Virulent Mycobacterium tuberculosis (Mtb) induces a maladaptive cytolytic death modality, necrosis, which is advantageous for the pathogen. We report that necrosis of macrophages infected with the virulent Mtb strains H37Rv and Erdmann depends on predominant LXA₄ production that is part of the antiinflammatory and inflammation-resolving action induced by Mtb. Infection of macrophages with the avirulent H37Ra triggers production of high levels of the prostanoid PGE₂, which promotes protection against mitochondrial inner membrane perturbation and necrosis.
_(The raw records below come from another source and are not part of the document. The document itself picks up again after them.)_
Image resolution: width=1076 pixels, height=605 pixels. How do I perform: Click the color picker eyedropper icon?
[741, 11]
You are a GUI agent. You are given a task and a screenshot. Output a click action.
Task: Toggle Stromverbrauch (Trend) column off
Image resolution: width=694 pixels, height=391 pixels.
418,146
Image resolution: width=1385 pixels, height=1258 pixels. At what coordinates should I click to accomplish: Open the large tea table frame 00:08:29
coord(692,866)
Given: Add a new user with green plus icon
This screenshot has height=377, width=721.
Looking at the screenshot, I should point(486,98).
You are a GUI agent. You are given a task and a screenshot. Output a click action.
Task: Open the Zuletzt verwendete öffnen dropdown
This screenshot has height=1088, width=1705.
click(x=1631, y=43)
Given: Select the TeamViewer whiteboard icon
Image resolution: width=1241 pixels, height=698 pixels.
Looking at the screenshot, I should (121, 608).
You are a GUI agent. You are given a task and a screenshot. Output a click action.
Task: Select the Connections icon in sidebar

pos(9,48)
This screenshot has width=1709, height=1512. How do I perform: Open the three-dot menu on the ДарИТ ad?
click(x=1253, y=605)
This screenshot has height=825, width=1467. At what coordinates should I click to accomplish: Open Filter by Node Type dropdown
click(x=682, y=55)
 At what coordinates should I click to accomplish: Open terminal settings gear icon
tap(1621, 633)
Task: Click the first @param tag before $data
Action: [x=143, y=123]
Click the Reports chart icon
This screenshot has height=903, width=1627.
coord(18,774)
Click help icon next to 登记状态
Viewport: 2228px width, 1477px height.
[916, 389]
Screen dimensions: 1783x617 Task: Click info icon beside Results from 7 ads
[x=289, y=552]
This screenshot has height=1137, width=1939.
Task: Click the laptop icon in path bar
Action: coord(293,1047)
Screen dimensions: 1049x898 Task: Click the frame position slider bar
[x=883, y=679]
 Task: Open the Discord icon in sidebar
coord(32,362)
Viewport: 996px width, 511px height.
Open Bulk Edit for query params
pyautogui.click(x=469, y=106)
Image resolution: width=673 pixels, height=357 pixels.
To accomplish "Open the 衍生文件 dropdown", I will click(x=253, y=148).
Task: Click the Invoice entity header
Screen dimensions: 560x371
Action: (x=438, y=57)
In contrast to H37Ra infection, PGE₂ production is significantly reduced in H37Rv-infected macrophages. PGE₂ acts by engaging the PGE₂ receptor EP2, which induces cyclic AMP production and protein kinase A activation. To verify a role for PGE₂ in control of bacterial growth, we show that infection of prostaglandin E synthase (PGES)^−/− macrophages in vitro with H37Rv resulted in significantly higher bacterial burden compared with wild-type macrophages. More importantly, PGES^−/− mice harbor significantly higher Mtb lung burden 5 wk after low-dose aerosol infection with virulent Mtb. These in vitro and in vivo data indicate that PGE₂ plays a critical role in inhibition of Mtb replication.